* **WHAT THE TASK REQUIRES**:
Your answer must be the exact lines of the listing below that run from the line with "The image size is (999, 565)." to the line with "This screenshot has height=521, width=702.", ends included, and no pictures.

* **PROVIDED RECORDS**:
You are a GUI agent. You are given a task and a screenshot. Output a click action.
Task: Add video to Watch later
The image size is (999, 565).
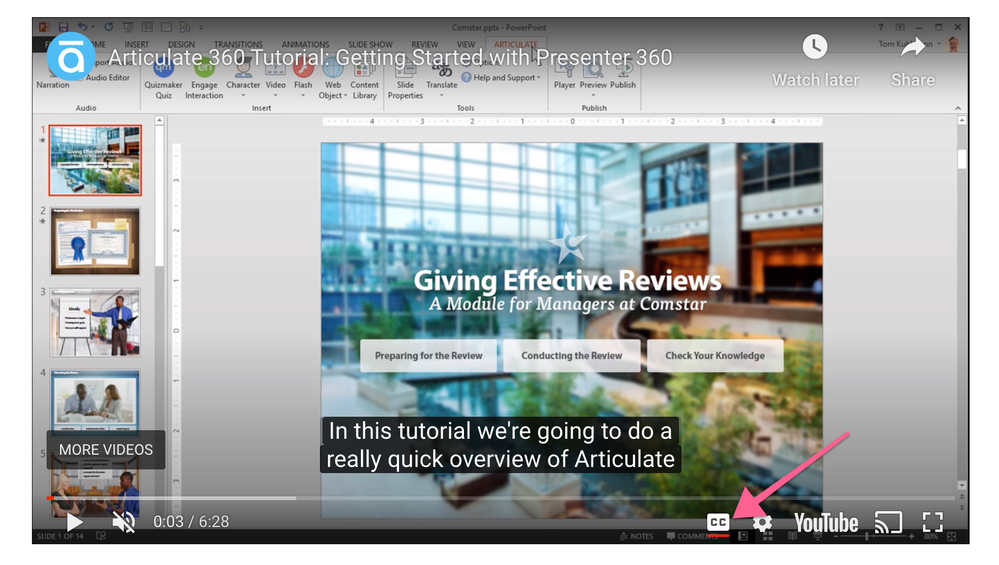[815, 48]
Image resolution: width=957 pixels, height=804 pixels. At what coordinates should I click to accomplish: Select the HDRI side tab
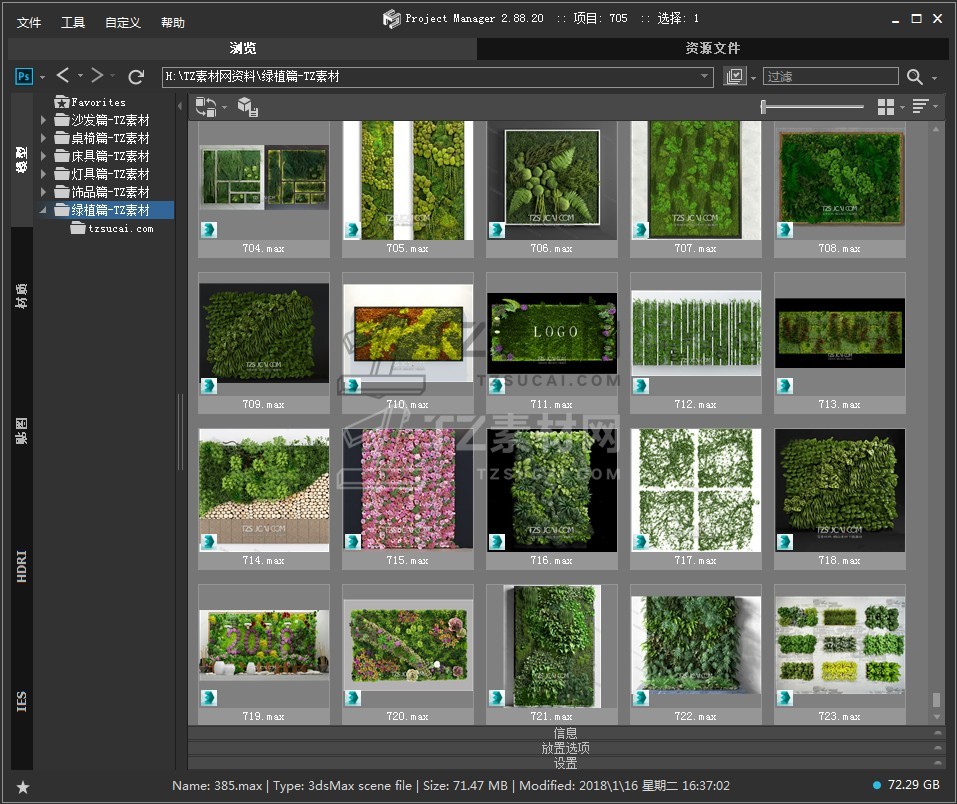[22, 566]
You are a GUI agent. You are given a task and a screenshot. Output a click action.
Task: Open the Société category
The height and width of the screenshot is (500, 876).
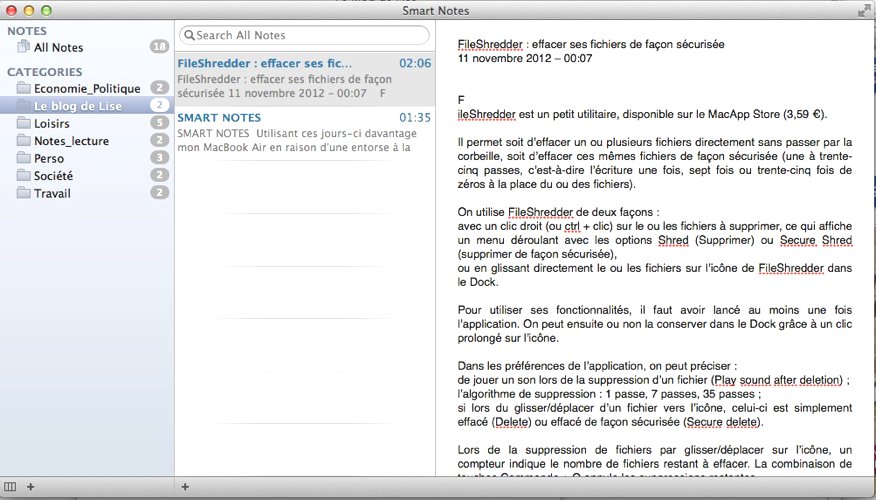53,176
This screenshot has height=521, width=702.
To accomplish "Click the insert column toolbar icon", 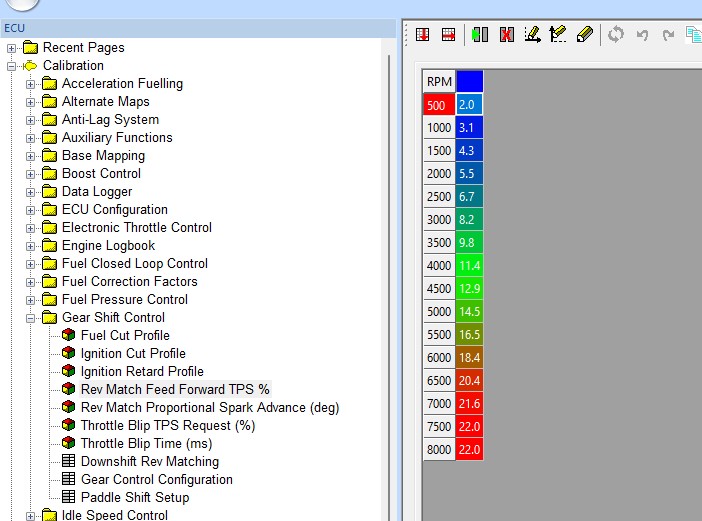I will pos(447,34).

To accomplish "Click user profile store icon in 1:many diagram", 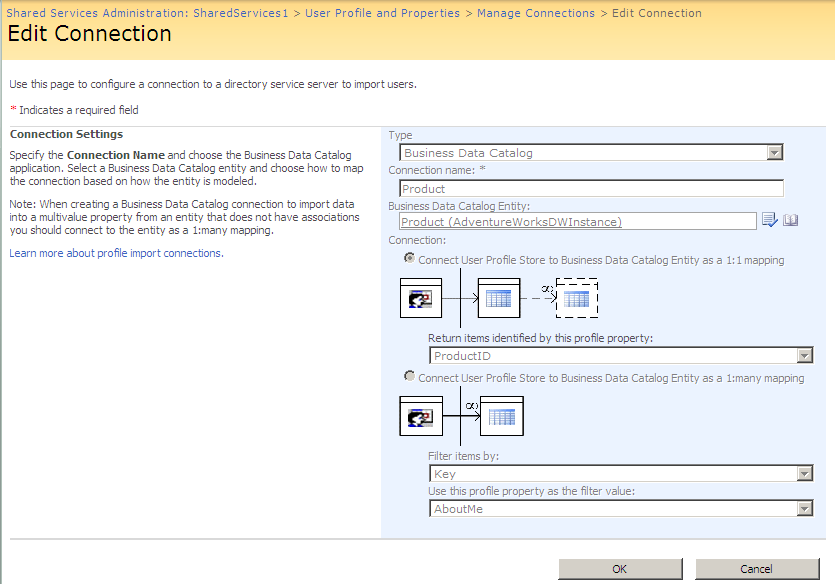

* **REPLY TO THE TASK**:
The image size is (999, 565).
[815, 48]
Image resolution: width=957 pixels, height=804 pixels. At what coordinates should I click to accomplish: Select the HDRI side tab
[22, 566]
You are a GUI agent. You are given a task and a screenshot. Output a click action.
Task: Open the Société category
The height and width of the screenshot is (500, 876).
53,176
This screenshot has height=521, width=702.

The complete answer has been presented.